The fight for genuine equality between men and women has always been important to me and my time writing for WVoN has introduced me to a mass of fascinating people and subjects and opened my eyes to quite how hard a fight it actually is.

The week I sent the finished blog post to the NWCI had been a roller-coaster of highs and lows for the organisation.

They were celebrating the passing of a historic bill which applies a mandatory target of 30% female and 30% male candidates for the next general election. The NWCI had campaigned tirelessly for a change to the current appalling gender balance in the Dáil, never less than 86% male, putting Ireland just above Zimbabwe in 76th place for women in government.

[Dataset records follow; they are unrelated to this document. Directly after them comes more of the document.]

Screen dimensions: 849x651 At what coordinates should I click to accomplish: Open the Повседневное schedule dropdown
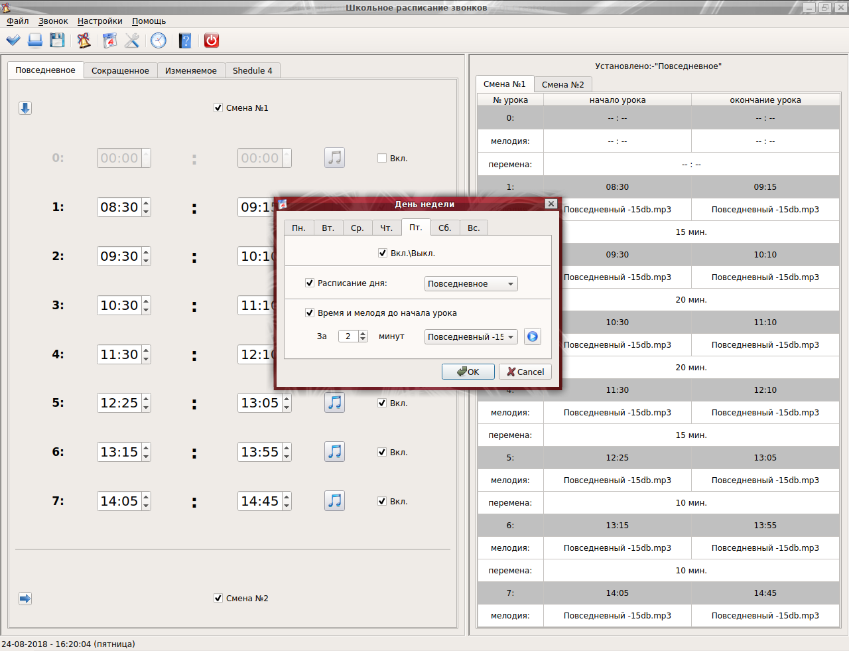click(x=471, y=283)
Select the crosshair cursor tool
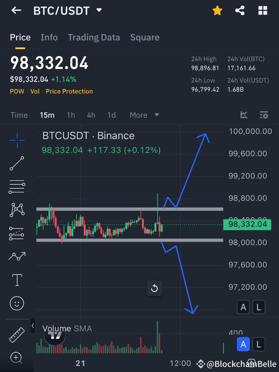279x372 pixels. (17, 141)
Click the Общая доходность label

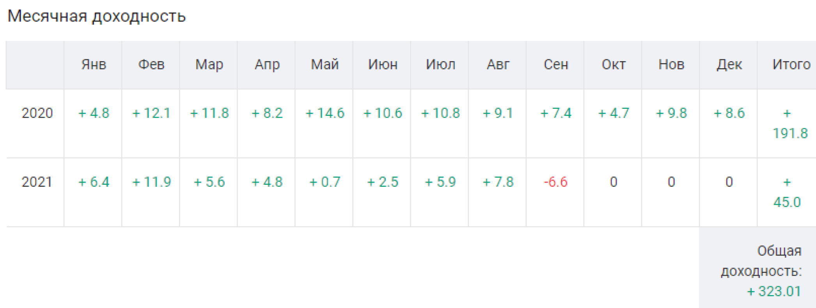tap(761, 261)
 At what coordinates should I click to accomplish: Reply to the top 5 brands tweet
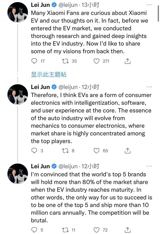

Sadly this news was bitter sweet against the backdrop of a budget that many view as anti-women. This same budget saw the NWCI lose 35% of their funding and extremely distressing and disproportionate blow to an organisation that had surely just proved it’s worth?

Against this background my blog seemed almost petty. Yet at the same time perhaps not. What I wanted to get across is how important it is that we continue to be vigilant, that we don’t get complacent just because we are told that equality is all sorted now.

In many parts of the world it really, obviously, isn’t. But even here, in the UK, it is not in any way secure. Women are one of the biggest victims of  the budget cuts as a result of the global recession, for example.  While big business company directors, overwhelmingly male, are receiving 50% pay increases, the rest of us struggle with frozen wages, threats of redundancy and reductions in social provisions.

What is becoming very scary is the realisation that it is not paranoid to suggest we remain vigilant, in fact, that is positively restrained.